The first instance, the theme of women being dependent because they have no choice is illustrated at the beginning of the play in the dynamics of the Eynsford Hills. Mrs. Eynsford Hill and her daughter, Clara, follow the Victorian propriety of allowing "the male" take care of them, in this case, the man of the house is Frederick Eynsford Hill, the elder brother of Clara. However, he is not the type of man that neither his mother, nor his sister, would be entirely proud of. He is a bit weak of mind, body, and character. He is also not extremely bright. Evidence of this is illustrated in the way that he is treated when he, as the man, is unable to find a cab for his mother and sister.
THE MOTHER: You really are very helpless, Freddy. Go again; and don't come back until you have found a cab.
FREDDY: I shall simply get soaked for nothing.
THE DAUGHTER: And what about us? Are we to stay here all night in this draught, with next to nothing on. You selfish pig—
Hence, we can assume that the women are only dependent on him because that is what society has taught them to do.
The second statement, women are dependent on men but do not need to be if they do not wish to,is illustrated in Eliza's dynamics with both Fredrick and Higgins. As a woman who always did for herself, Eliza has always had a choice on whether to need or not to need. When she meets Fredrick she appreciates the fact that he is devoted to her. However, she knows that she cannot count on him too much.
Eliza's desire to have Freddy in the house with her seemed of no more importance than if she had wanted an extra piece of bedroom furniture.
We also learn about how things go in their marriage, and after their attempt to open a flower shop.
Freddy, like all youths educated at cheap, pretentious, and thoroughly inefficient schools, knew a little Latin. It was very little, but enough to make him appear to her a Porson or Bentley, and to put him at his ease with botanical nomenclature. Unfortunately he knew nothing else; and Eliza, though she could count money up to eighteen shillings or so, and had acquired a certain familiarity with the language of Milton from her struggles to qualify herself for winning Higgins's bet, could not write out a bill without utterly disgracing the establishment.
Meanwhile, with Higgins, at one point Eliza really thinks that the natural course of their relationship would be to be married. However, she realizes that Higgins has no inkling for love and she much rather be his competitor, his challenger, rather than his amiable companion and his dependent.
LIZA: [with sudden sincerity] I don't care how you treat me. I don't mind your swearing at me. I don't mind a black eye: I've had one before this. But [standing up and facing him] I won't be passed over.

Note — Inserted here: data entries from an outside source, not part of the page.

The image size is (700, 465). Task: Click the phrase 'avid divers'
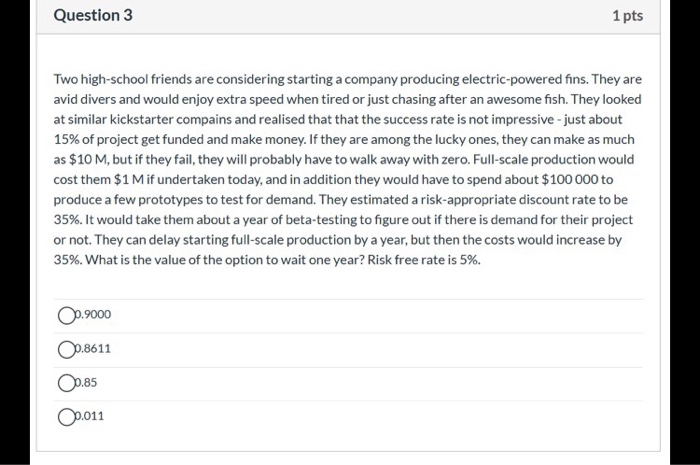pyautogui.click(x=84, y=99)
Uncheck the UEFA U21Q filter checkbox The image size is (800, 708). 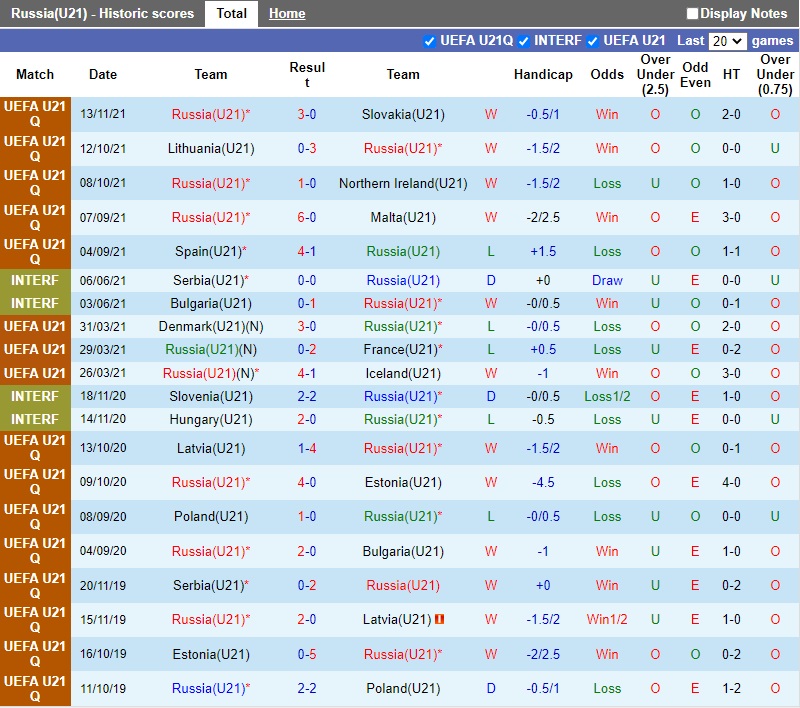pyautogui.click(x=430, y=41)
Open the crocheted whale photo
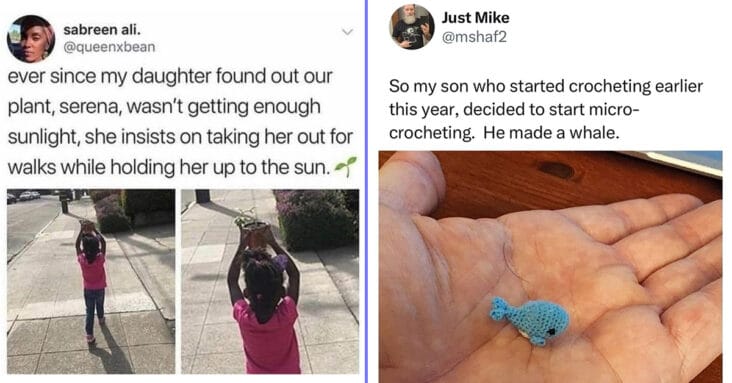 (x=550, y=267)
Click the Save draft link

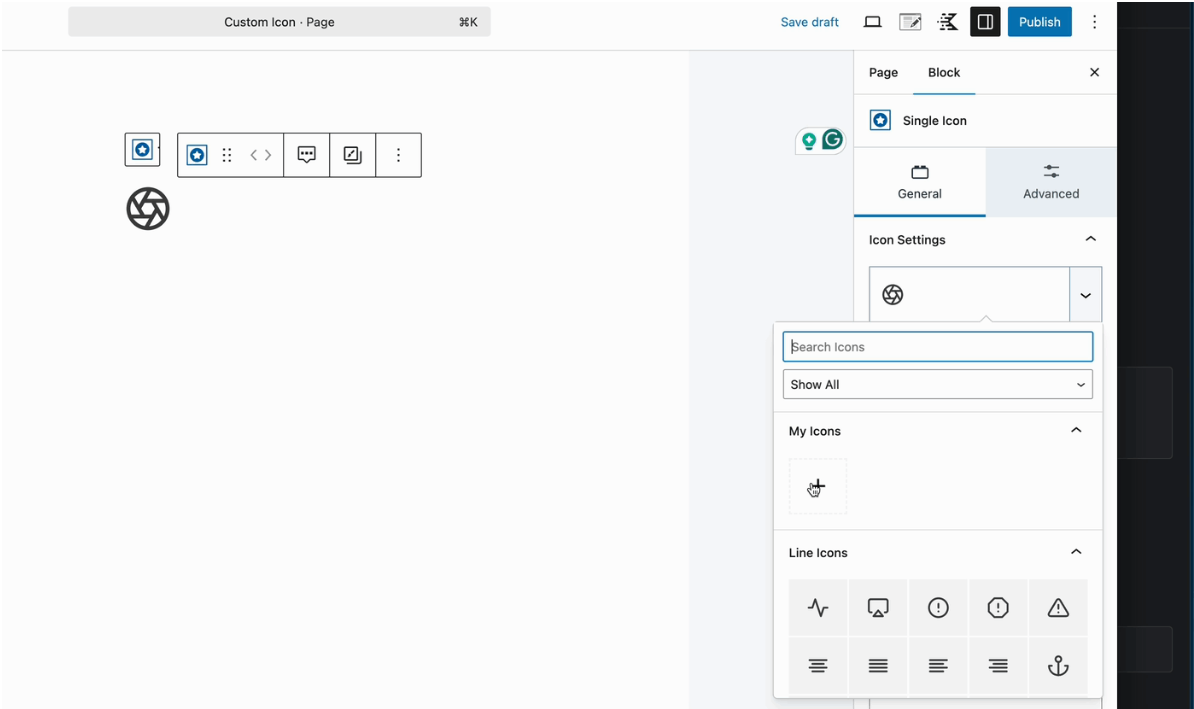point(809,22)
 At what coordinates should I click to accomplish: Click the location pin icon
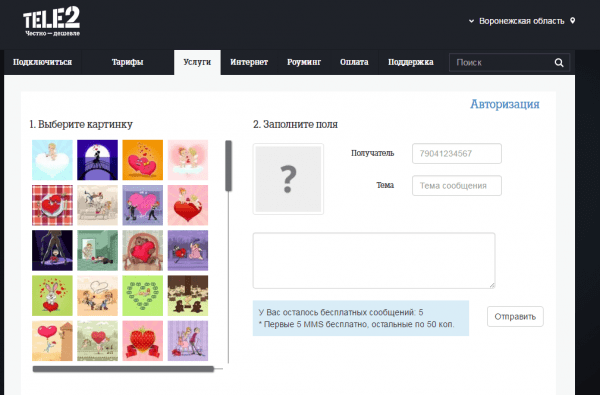pos(572,20)

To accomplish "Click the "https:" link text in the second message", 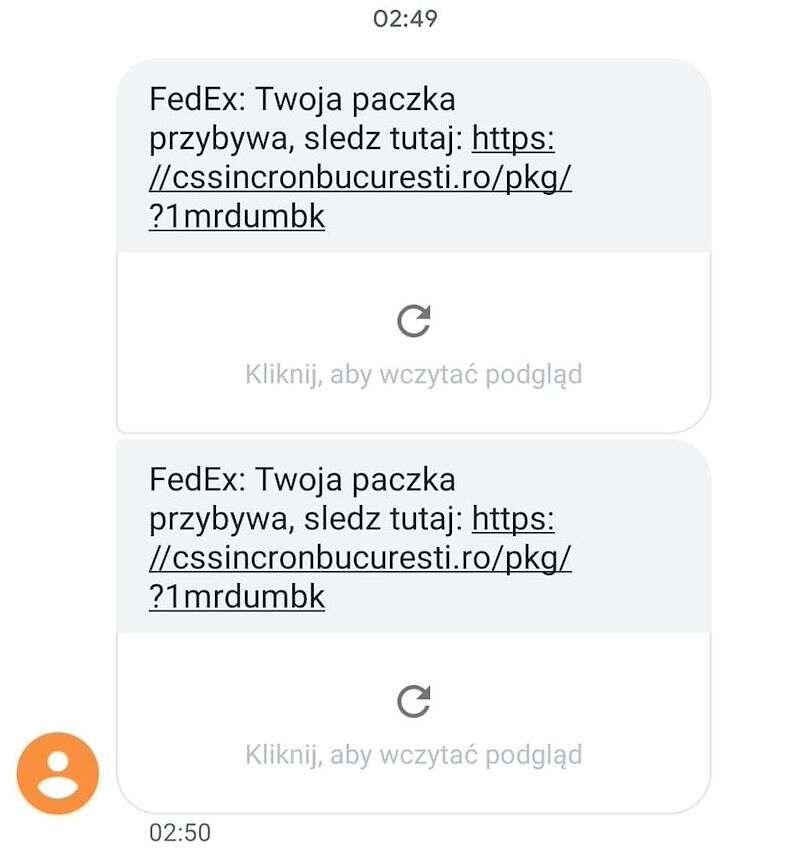I will coord(513,519).
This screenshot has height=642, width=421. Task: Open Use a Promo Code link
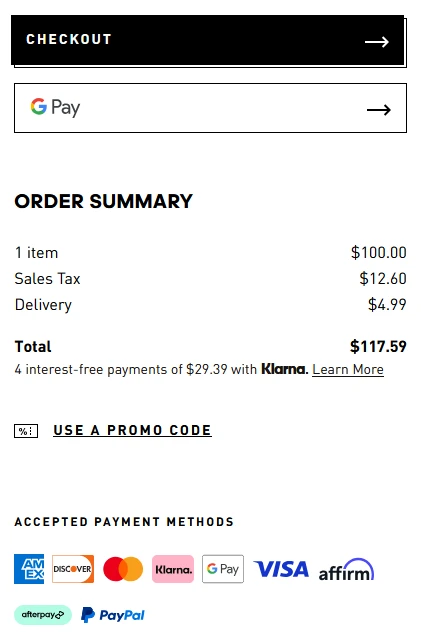132,430
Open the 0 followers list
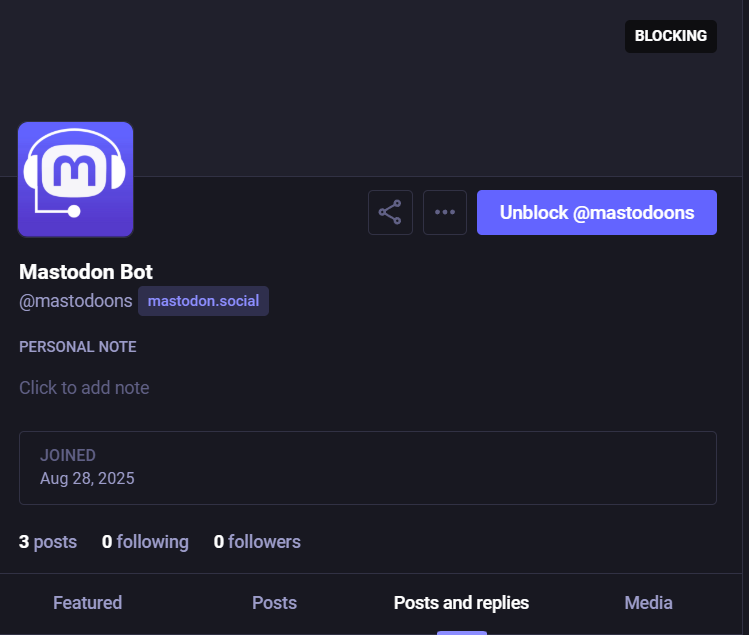Viewport: 749px width, 635px height. click(x=257, y=542)
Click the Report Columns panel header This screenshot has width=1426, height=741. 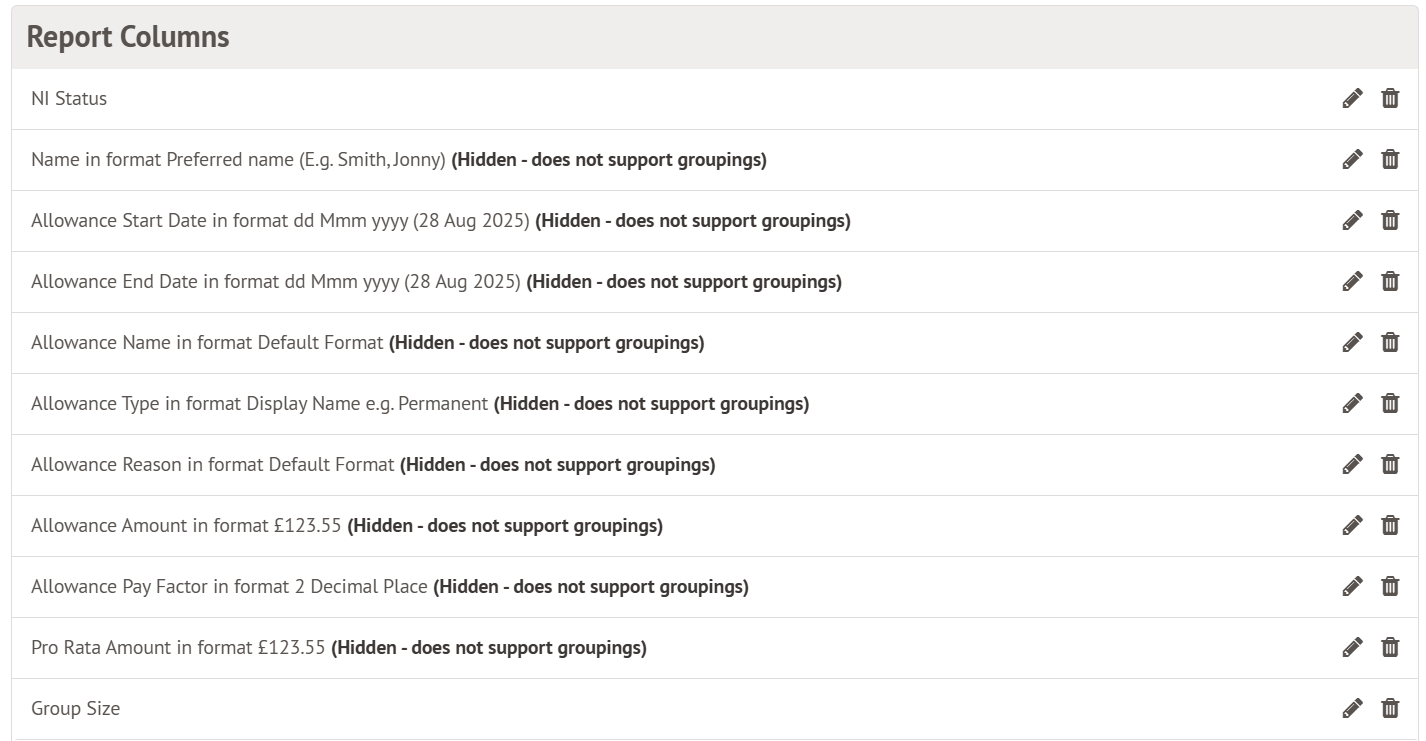tap(128, 37)
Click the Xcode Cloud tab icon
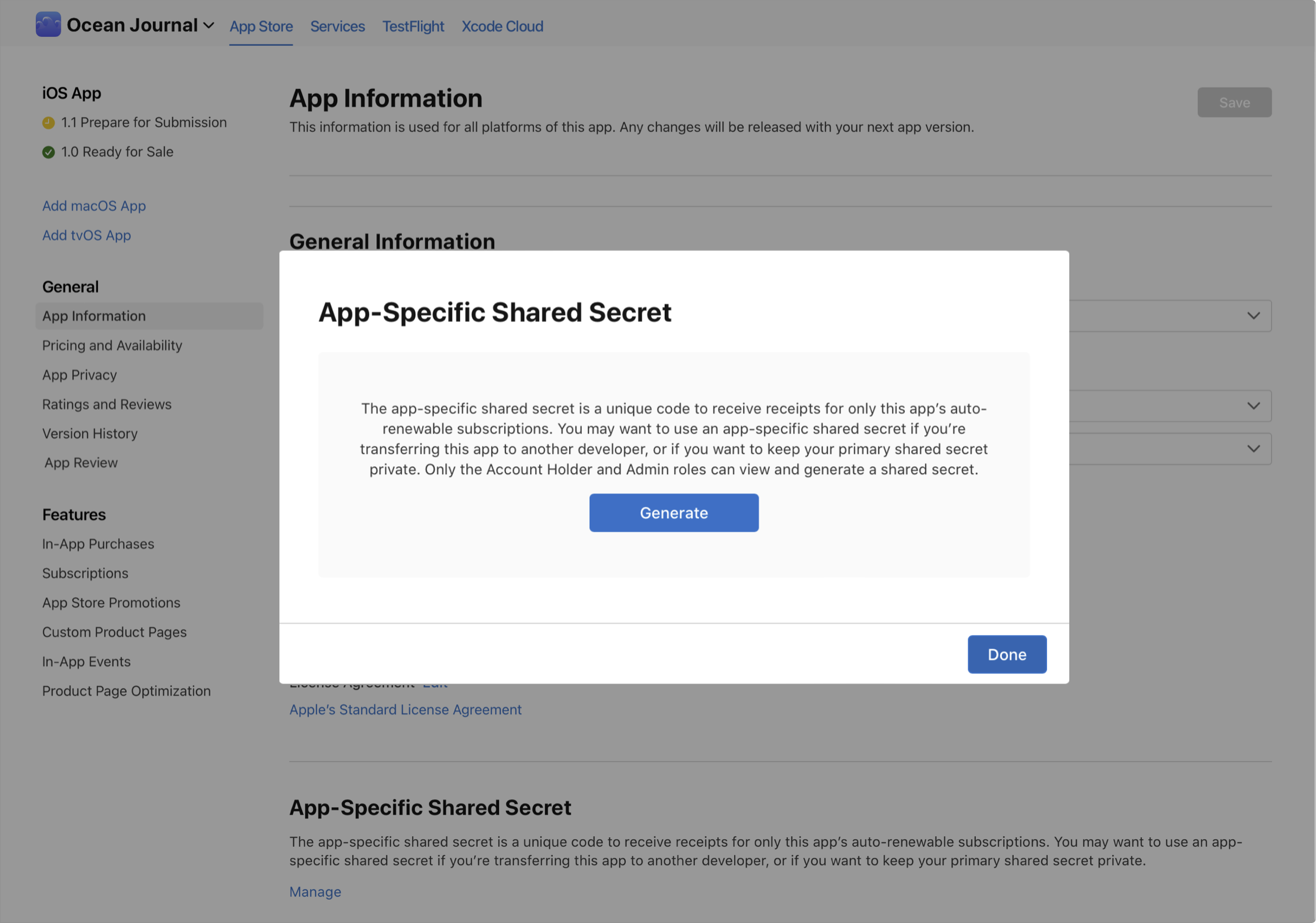1316x923 pixels. tap(502, 25)
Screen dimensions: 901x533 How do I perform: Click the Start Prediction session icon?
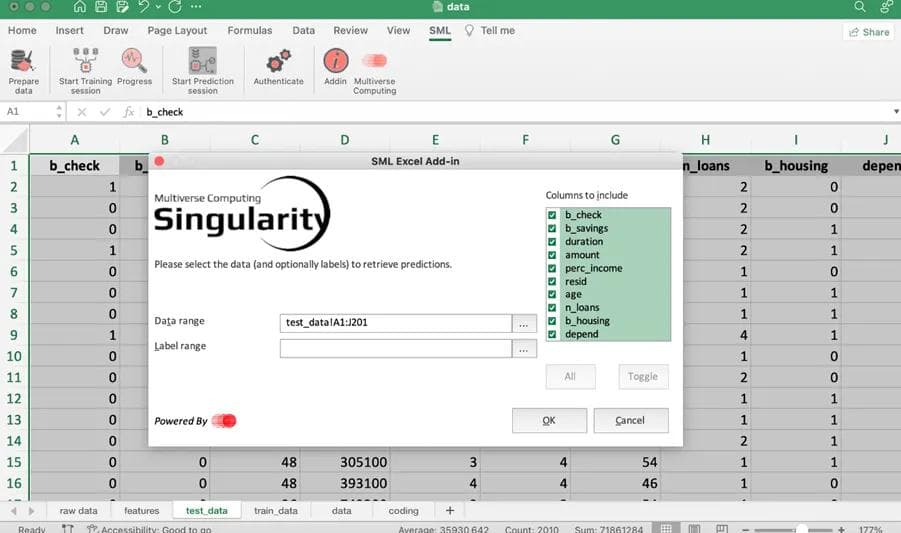point(202,60)
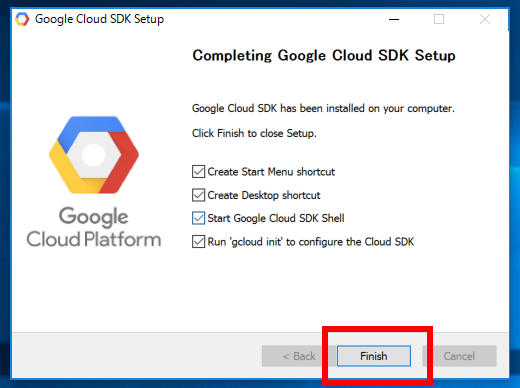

HIGGINS: Then get out of my way; for I won't stop for you. You talk about me as if I were a motor bus.
LIZA: So you are a motor bus: all bounce and go, and no consideration for anyone. But I can do without you: don't think I can't.
And she is right! In the end, Liza gets her way and it is she who carries the stronger character, dealing with life, work, home, and Higgins as well, as a peer. She chooses not to depend on anybody.